Laboratory of Applied Mathematics, Department of Civil, Environmental and Mechanical Engineering, University of Trento, Via Mesiano 77, I-38100 Trento, Italy.
Int J Numer Method Biomed Eng. 2013 Dec;29(12):1388-411. doi: 10.1002/cnm.2580. Epub 2013 Jul 31.
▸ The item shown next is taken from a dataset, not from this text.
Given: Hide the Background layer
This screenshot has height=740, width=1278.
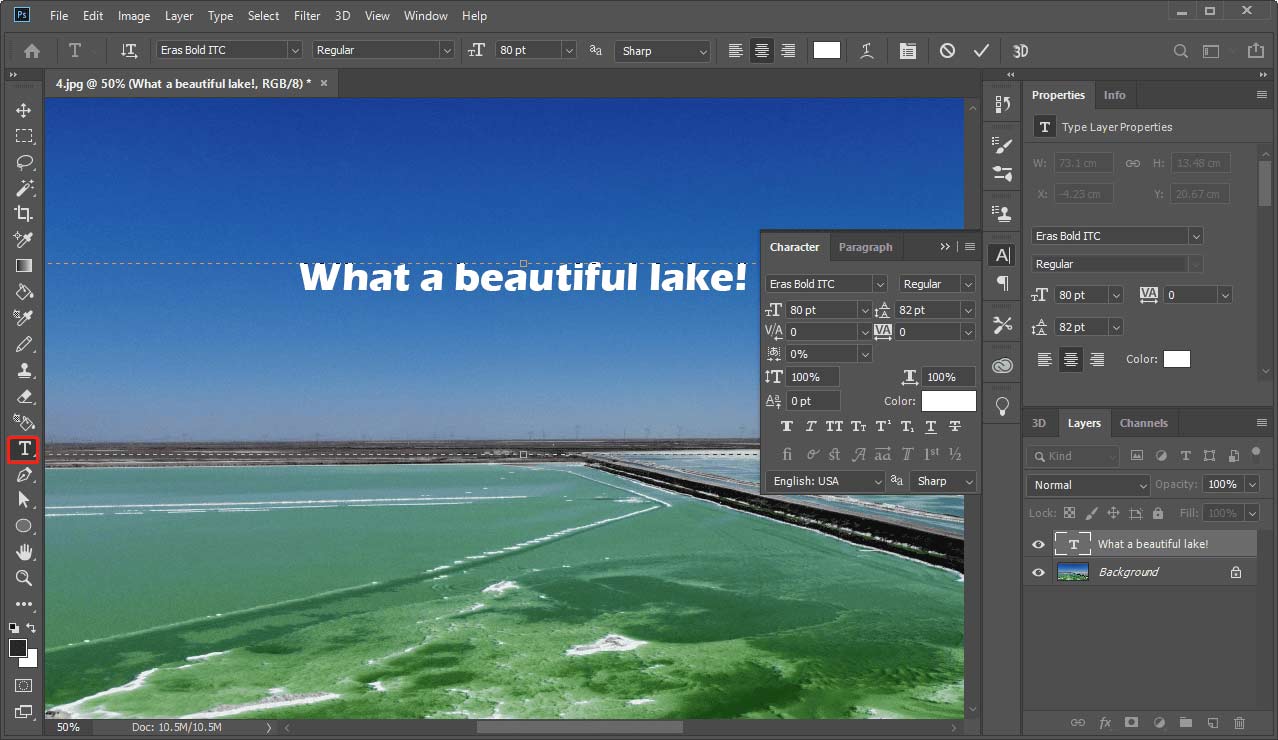Looking at the screenshot, I should [1038, 571].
We present a well-balanced, high-order non-linear numerical scheme for solving a hyperbolic system that models one-dimensional flow in blood vessels with variable mechanical and geometrical properties along their length. Using a suitable set of test problems with exact solution, we rigorously assess the performance of the scheme. In particular, we assess the well-balanced property and the effective order of accuracy through an empirical convergence rate study. Schemes of up to fifth order of accuracy in both space and time are implemented and assessed. The numerical methodology is then extended to realistic networks of elastic vessels and is validated against published state-of-the-art numerical solutions and experimental measurements. It is envisaged that the present scheme will constitute the building block for a closed, global model for the human circulation system involving arteries, veins, capillaries and cerebrospinal fluid.
我们提出了一种平衡良好、高精度的非线性数值方案,用于求解一个用于描述血管中一维流动的双曲型系统,该系统具有沿其长度变化的机械和几何特性。我们使用一组具有精确解的合适测试问题,严格评估了方案的性能。特别是,我们通过经验收敛率研究评估了方案的平衡性质和有效精度阶数。我们实现并评估了空间和时间上最高达五阶精度的方案。然后,将数值方法扩展到弹性血管的实际网络,并将其与已发表的最先进的数值解和实验测量结果进行验证。我们设想,目前的方案将构成一个包含动脉、静脉、毛细血管和脑脊液的人类循环系统的封闭、全局模型的构建块。